* **Work to be completed**:
Quote every entry below verbatim, keeping each line as it appears.

☆ ☆ ☆ ☆

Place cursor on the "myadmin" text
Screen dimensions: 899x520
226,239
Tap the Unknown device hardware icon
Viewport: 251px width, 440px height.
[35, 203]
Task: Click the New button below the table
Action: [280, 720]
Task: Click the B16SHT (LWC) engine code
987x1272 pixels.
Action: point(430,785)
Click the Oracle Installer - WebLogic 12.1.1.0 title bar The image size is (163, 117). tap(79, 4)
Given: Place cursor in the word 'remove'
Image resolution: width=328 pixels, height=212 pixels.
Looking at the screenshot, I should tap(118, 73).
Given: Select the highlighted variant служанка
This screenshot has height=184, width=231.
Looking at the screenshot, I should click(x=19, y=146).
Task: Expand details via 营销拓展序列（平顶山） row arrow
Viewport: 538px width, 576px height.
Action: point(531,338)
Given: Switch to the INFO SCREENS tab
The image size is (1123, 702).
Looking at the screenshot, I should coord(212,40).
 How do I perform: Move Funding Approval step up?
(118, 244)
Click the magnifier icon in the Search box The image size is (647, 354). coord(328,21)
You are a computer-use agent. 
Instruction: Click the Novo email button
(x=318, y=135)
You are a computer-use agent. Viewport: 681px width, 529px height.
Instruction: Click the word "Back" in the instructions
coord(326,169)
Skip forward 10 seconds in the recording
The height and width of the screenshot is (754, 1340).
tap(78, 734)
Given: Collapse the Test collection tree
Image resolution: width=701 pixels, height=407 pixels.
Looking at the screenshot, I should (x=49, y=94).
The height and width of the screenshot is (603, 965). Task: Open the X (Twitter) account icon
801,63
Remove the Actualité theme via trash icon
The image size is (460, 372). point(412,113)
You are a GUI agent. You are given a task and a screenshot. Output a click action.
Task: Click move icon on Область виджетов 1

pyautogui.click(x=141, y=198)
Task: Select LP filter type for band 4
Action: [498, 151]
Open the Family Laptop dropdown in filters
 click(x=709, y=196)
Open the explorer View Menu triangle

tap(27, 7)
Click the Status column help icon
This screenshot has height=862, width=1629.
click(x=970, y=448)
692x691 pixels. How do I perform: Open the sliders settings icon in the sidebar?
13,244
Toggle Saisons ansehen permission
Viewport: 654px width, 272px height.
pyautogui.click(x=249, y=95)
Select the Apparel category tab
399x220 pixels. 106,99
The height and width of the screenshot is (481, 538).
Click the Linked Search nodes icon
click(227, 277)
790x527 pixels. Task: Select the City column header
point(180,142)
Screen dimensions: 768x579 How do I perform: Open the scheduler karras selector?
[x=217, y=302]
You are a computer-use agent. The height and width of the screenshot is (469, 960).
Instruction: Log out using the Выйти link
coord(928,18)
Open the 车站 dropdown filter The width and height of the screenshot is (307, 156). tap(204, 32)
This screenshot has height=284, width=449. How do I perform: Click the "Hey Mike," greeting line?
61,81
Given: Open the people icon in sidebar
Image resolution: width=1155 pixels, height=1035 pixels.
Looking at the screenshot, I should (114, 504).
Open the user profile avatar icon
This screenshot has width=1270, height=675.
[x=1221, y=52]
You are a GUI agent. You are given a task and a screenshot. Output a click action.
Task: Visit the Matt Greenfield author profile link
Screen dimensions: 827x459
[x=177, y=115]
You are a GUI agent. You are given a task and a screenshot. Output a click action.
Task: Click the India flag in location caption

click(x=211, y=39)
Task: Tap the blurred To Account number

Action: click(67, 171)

☆ ☆ ☆ ☆

* **Result of this task**:
Place cursor on the "myadmin" text
Screen dimensions: 899x520
226,239
Tap the Unknown device hardware icon
Viewport: 251px width, 440px height.
[35, 203]
Task: Click the New button below the table
Action: [280, 720]
Task: Click the B16SHT (LWC) engine code
987x1272 pixels.
Action: point(430,785)
Click the Oracle Installer - WebLogic 12.1.1.0 title bar The image size is (163, 117). tap(79, 4)
Given: Place cursor in the word 'remove'
Image resolution: width=328 pixels, height=212 pixels.
Looking at the screenshot, I should tap(118, 73).
Given: Select the highlighted variant служанка
This screenshot has height=184, width=231.
Looking at the screenshot, I should click(x=19, y=146).
Task: Expand details via 营销拓展序列（平顶山） row arrow
Viewport: 538px width, 576px height.
Action: point(531,338)
Given: Switch to the INFO SCREENS tab
The image size is (1123, 702).
Looking at the screenshot, I should coord(212,40).
 How do I perform: Move Funding Approval step up?
(118, 244)
Click the magnifier icon in the Search box The image size is (647, 354). coord(328,21)
You are a computer-use agent. 
Instruction: Click the Novo email button
(x=318, y=135)
You are a computer-use agent. Viewport: 681px width, 529px height.
Instruction: Click the word "Back" in the instructions
coord(326,169)
Skip forward 10 seconds in the recording
The height and width of the screenshot is (754, 1340).
tap(78, 734)
Given: Collapse the Test collection tree
Image resolution: width=701 pixels, height=407 pixels.
Looking at the screenshot, I should (x=49, y=94).
The height and width of the screenshot is (603, 965). Task: Open the X (Twitter) account icon
801,63
Remove the Actualité theme via trash icon
The image size is (460, 372). point(412,113)
You are a GUI agent. You are given a task and a screenshot. Output a click action.
Task: Click move icon on Область виджетов 1

pyautogui.click(x=141, y=198)
Task: Select LP filter type for band 4
Action: [498, 151]
Open the Family Laptop dropdown in filters
 click(x=709, y=196)
Open the explorer View Menu triangle

tap(27, 7)
Click the Status column help icon
This screenshot has height=862, width=1629.
click(x=970, y=448)
692x691 pixels. How do I perform: Open the sliders settings icon in the sidebar?
13,244
Toggle Saisons ansehen permission
Viewport: 654px width, 272px height.
pyautogui.click(x=249, y=95)
Select the Apparel category tab
399x220 pixels. 106,99
The height and width of the screenshot is (481, 538).
Click the Linked Search nodes icon
click(227, 277)
790x527 pixels. Task: Select the City column header
point(180,142)
Screen dimensions: 768x579 How do I perform: Open the scheduler karras selector?
[x=217, y=302]
You are a computer-use agent. The height and width of the screenshot is (469, 960).
Instruction: Log out using the Выйти link
coord(928,18)
Open the 车站 dropdown filter The width and height of the screenshot is (307, 156). tap(204, 32)
This screenshot has height=284, width=449. How do I perform: Click the "Hey Mike," greeting line?
61,81
Given: Open the people icon in sidebar
Image resolution: width=1155 pixels, height=1035 pixels.
Looking at the screenshot, I should (114, 504).
Open the user profile avatar icon
This screenshot has width=1270, height=675.
[x=1221, y=52]
You are a GUI agent. You are given a task and a screenshot. Output a click action.
Task: Visit the Matt Greenfield author profile link
Screen dimensions: 827x459
[x=177, y=115]
You are a GUI agent. You are given a task and a screenshot. Output a click action.
Task: Click the India flag in location caption

click(x=211, y=39)
Task: Tap the blurred To Account number

Action: click(67, 171)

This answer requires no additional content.